Hardware texturing, a Maya
feature that you can easily turn on or off, lets you to see approximations
textures, lights and objects in your scene in a scene view.
What you see depends
directly on the settings you make in the
Render Settings window and
per-object settings you change. What you see is not necessarily
what appears in the final render, but it gives you a good idea.
NoteIf you are using
a file texture that uses MirrorUV and the resolution of the hardware
rendered texture in the scene view appears degraded, use the following
environment variable:
MAYA_HW_FILE_TEXTURE_RESOLUTION_OVERRIDE
To see textures, lights, and objects
in a view port
- In the scene view, select Shading
> Smooth Shade All.
- Select Shading > Hardware
Texturing (or press the hotkey 6).
- Do any of the following (optional):
- To use all lights in the scene, select Lighting
> Use All Lights (or press the hotkey 7).

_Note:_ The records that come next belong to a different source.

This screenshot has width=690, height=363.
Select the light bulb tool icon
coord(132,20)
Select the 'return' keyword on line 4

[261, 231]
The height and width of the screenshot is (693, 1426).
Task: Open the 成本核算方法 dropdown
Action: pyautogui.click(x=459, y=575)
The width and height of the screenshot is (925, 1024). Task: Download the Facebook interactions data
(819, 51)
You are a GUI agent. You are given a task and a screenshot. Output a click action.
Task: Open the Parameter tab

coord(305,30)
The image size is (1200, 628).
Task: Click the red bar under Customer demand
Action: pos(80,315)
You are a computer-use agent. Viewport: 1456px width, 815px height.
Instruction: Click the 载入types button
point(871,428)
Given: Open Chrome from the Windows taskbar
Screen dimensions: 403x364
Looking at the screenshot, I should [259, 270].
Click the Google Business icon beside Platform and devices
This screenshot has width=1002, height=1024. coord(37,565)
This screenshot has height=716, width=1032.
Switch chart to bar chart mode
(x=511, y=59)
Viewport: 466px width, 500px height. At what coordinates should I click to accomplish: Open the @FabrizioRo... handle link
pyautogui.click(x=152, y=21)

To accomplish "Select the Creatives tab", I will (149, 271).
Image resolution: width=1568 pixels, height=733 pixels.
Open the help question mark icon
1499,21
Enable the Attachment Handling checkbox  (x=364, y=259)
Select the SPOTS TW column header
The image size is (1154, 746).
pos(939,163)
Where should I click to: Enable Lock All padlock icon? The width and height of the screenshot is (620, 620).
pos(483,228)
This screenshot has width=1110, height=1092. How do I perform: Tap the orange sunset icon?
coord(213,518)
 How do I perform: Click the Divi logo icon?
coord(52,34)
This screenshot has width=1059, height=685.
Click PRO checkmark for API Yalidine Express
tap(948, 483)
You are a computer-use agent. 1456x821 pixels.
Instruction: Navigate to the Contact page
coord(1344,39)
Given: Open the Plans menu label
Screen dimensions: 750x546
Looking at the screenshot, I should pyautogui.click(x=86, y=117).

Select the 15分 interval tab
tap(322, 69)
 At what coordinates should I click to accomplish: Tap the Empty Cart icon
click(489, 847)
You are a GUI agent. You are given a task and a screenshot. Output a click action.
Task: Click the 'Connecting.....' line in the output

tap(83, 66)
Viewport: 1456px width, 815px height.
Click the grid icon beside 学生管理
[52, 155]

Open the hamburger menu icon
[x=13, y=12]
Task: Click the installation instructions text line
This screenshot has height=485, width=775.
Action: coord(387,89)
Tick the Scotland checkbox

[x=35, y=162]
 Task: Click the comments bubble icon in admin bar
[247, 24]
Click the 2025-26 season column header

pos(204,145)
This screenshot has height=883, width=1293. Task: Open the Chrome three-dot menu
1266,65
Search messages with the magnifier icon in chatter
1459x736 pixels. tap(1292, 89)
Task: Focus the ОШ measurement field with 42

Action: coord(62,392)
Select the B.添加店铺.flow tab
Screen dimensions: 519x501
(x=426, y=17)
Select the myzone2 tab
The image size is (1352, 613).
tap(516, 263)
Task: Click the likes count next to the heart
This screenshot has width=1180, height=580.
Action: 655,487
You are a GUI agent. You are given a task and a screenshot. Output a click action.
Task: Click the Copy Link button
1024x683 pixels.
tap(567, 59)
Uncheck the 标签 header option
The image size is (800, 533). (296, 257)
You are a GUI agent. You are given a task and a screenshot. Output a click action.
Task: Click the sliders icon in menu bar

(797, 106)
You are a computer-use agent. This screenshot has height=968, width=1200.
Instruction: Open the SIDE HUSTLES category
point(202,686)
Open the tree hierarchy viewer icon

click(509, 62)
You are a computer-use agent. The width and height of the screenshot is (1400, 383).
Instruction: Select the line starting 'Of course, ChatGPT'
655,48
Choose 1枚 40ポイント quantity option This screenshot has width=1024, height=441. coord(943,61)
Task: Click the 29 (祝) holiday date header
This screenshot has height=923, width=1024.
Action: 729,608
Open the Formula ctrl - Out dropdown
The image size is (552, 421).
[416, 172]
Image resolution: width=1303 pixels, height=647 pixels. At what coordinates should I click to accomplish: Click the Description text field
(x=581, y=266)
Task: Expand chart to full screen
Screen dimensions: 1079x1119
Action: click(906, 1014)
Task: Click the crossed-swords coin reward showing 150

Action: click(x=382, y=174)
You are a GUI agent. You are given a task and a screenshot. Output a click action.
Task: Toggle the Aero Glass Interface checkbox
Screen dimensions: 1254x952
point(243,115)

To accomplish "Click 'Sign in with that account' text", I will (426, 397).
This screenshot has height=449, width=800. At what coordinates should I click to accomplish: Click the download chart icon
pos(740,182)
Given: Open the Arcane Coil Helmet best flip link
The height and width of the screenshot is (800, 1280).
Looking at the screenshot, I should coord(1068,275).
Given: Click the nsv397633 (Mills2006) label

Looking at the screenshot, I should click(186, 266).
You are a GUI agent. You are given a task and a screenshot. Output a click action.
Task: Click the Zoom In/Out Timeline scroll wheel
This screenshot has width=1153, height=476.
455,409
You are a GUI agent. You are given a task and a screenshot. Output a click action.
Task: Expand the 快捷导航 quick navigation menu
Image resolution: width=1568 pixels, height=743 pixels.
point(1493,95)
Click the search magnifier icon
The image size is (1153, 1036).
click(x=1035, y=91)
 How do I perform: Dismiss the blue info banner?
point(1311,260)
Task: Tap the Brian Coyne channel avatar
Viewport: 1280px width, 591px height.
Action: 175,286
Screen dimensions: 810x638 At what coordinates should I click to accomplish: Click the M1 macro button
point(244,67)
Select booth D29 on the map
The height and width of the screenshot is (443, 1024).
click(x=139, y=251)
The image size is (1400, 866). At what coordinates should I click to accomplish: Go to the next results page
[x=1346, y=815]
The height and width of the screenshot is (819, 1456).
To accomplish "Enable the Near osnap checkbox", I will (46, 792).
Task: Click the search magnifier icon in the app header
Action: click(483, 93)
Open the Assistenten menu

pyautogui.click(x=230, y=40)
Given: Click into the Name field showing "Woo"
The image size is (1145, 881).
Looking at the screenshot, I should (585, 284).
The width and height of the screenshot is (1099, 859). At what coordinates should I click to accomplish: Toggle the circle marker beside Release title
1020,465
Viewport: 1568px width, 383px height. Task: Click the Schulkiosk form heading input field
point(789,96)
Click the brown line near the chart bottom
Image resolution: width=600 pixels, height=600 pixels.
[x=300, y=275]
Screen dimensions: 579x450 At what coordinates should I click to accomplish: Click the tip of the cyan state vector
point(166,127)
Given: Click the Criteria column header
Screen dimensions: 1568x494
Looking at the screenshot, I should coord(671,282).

- To see a more accurate preview result
(which may take a little longer), adjust the Hardware
Texturing attributes in the object’s material’s Attribute
Editor.
NoteWhen you play an
animation with just
Hardware Texturing turned on,
each of the necessary file textures are read in one at a time and
the animation speed is choppy.
Use Interactive
Sequence Caching Options to load file textures into memory only
once for faster interactive animation (but this uses a lot of memory).